**Work to complete**:
Please copy each line in the records below that contains the string "Events".

-*-

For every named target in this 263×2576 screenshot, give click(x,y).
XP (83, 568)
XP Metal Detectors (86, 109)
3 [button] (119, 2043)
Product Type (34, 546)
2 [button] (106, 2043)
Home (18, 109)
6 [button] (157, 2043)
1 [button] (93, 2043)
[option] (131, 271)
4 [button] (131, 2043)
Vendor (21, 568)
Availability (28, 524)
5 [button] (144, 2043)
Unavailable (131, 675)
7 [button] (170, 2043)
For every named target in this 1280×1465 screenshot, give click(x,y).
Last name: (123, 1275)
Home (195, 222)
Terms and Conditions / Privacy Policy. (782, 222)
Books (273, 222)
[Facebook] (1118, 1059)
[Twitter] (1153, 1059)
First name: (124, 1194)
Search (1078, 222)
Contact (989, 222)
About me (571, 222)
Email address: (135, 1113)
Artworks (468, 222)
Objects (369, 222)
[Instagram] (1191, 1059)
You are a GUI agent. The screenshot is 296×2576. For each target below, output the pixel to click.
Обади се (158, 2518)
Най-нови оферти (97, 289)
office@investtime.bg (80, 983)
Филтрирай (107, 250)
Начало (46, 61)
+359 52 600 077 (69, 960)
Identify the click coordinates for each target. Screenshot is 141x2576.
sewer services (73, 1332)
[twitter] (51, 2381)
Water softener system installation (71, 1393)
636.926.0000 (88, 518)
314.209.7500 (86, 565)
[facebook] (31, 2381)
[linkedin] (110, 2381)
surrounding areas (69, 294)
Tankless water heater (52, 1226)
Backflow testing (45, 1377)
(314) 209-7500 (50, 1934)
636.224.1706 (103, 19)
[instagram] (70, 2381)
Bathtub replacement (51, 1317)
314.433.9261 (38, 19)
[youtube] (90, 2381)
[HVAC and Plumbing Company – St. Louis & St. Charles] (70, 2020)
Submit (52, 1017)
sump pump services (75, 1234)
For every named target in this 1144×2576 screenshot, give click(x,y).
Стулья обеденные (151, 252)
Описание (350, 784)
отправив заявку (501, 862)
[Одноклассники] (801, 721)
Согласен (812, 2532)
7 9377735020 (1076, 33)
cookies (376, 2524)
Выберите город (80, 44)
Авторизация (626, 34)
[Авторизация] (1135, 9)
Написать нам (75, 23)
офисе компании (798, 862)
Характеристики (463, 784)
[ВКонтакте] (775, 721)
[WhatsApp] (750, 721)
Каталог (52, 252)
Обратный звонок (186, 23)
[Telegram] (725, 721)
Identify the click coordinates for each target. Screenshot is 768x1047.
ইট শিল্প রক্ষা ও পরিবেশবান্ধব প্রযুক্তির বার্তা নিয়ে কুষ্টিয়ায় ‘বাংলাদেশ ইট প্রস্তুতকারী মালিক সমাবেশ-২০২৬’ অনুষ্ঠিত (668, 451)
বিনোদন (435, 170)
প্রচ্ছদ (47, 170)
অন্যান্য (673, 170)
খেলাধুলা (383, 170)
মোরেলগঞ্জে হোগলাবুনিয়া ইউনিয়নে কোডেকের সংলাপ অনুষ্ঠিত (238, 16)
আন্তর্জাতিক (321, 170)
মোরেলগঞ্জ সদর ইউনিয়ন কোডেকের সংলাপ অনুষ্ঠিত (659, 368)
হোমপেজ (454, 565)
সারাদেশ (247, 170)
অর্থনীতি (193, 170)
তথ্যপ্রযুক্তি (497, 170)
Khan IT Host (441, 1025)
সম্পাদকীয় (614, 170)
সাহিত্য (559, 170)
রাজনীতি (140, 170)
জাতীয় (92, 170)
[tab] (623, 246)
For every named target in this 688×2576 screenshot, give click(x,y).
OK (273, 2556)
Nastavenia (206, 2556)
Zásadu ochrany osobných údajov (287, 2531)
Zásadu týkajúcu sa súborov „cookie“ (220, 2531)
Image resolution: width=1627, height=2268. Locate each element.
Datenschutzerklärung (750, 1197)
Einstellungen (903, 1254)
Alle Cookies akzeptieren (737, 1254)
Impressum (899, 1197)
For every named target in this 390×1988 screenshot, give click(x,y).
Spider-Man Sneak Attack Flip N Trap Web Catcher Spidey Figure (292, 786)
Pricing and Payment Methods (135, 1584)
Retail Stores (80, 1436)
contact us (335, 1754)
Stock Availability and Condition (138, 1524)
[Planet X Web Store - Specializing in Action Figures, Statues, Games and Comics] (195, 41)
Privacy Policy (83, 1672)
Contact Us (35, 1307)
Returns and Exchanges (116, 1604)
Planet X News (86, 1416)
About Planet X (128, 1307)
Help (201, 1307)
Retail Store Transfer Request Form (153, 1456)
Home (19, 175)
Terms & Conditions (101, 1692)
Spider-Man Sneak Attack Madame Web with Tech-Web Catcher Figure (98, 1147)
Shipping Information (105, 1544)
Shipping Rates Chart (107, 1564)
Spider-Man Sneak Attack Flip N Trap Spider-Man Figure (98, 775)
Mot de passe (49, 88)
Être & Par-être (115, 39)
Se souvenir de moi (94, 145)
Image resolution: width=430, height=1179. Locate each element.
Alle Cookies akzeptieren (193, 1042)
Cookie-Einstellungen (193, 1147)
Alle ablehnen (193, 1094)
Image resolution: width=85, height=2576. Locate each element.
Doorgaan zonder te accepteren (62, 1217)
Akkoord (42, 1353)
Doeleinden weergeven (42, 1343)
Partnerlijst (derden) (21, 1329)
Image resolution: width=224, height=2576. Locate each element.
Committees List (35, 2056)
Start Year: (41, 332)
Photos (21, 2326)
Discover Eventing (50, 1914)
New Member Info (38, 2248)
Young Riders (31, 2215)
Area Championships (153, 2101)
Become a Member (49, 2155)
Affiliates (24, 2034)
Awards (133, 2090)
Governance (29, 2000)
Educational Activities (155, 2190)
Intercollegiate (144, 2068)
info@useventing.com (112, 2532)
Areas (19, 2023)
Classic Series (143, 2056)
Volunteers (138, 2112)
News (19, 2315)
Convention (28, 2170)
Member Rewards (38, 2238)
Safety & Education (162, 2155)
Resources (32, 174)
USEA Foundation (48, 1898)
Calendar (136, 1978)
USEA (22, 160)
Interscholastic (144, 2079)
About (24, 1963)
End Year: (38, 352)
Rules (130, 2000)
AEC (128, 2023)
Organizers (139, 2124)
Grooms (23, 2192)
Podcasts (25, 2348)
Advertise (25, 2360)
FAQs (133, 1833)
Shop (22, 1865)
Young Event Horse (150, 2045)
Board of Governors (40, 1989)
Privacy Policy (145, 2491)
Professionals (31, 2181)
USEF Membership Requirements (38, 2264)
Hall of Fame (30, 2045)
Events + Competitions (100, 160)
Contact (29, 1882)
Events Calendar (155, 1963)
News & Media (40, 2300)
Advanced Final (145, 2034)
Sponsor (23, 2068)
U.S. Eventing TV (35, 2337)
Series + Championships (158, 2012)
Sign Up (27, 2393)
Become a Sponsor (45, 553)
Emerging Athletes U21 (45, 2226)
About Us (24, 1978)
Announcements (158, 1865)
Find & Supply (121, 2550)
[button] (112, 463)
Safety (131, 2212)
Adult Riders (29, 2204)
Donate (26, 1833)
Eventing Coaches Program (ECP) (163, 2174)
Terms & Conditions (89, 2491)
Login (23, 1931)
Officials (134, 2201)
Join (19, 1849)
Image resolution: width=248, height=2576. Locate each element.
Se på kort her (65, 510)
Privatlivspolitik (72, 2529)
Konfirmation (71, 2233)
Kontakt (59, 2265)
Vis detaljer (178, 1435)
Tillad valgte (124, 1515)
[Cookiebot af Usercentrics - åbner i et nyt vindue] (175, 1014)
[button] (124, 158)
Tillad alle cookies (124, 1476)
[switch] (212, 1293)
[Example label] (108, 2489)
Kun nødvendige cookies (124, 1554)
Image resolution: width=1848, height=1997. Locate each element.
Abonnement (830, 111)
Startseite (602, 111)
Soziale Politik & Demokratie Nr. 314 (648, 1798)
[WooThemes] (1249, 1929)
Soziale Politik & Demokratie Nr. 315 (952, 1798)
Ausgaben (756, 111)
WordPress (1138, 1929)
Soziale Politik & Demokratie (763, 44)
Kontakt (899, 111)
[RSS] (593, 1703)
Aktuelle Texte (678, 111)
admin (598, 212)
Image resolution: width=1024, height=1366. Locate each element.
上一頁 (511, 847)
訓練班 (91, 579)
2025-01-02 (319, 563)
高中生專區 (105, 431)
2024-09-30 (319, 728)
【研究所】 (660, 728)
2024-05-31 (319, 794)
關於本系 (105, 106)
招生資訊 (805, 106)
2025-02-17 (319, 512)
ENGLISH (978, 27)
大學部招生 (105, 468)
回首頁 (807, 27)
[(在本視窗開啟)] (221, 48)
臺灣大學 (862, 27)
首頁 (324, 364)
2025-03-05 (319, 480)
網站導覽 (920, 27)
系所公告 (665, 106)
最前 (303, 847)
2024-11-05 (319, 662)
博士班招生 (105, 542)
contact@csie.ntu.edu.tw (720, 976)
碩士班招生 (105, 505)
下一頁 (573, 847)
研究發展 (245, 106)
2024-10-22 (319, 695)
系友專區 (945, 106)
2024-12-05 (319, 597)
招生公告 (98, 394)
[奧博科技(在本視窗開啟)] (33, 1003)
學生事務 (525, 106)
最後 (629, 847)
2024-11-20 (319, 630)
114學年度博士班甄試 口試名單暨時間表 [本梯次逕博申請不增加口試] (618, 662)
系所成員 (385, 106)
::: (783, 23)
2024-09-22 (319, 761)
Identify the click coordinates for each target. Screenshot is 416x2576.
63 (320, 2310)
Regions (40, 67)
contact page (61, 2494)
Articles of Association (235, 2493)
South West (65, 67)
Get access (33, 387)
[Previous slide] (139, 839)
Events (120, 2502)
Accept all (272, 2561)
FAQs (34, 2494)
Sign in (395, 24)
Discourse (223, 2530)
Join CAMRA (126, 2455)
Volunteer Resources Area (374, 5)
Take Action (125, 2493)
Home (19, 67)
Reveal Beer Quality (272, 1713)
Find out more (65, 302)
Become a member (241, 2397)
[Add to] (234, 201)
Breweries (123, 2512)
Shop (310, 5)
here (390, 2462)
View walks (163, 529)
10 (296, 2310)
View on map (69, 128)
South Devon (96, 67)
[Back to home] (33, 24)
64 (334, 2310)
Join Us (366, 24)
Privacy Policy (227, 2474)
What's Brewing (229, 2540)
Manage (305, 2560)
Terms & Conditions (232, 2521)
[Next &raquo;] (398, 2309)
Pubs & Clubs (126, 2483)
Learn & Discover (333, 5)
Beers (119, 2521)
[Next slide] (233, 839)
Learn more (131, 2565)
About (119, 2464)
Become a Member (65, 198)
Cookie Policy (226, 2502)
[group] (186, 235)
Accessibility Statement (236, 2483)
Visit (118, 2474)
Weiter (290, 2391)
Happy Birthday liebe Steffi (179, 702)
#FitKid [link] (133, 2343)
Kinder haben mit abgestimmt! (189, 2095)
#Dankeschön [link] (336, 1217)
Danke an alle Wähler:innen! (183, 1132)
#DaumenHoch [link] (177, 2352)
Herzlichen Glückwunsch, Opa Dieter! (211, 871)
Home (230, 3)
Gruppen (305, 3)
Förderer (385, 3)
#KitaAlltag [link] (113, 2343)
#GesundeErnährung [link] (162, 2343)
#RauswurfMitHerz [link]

-*-

**Your solution**:
Events + Competitions (100, 160)
Events Calendar (155, 1963)
Events (120, 2502)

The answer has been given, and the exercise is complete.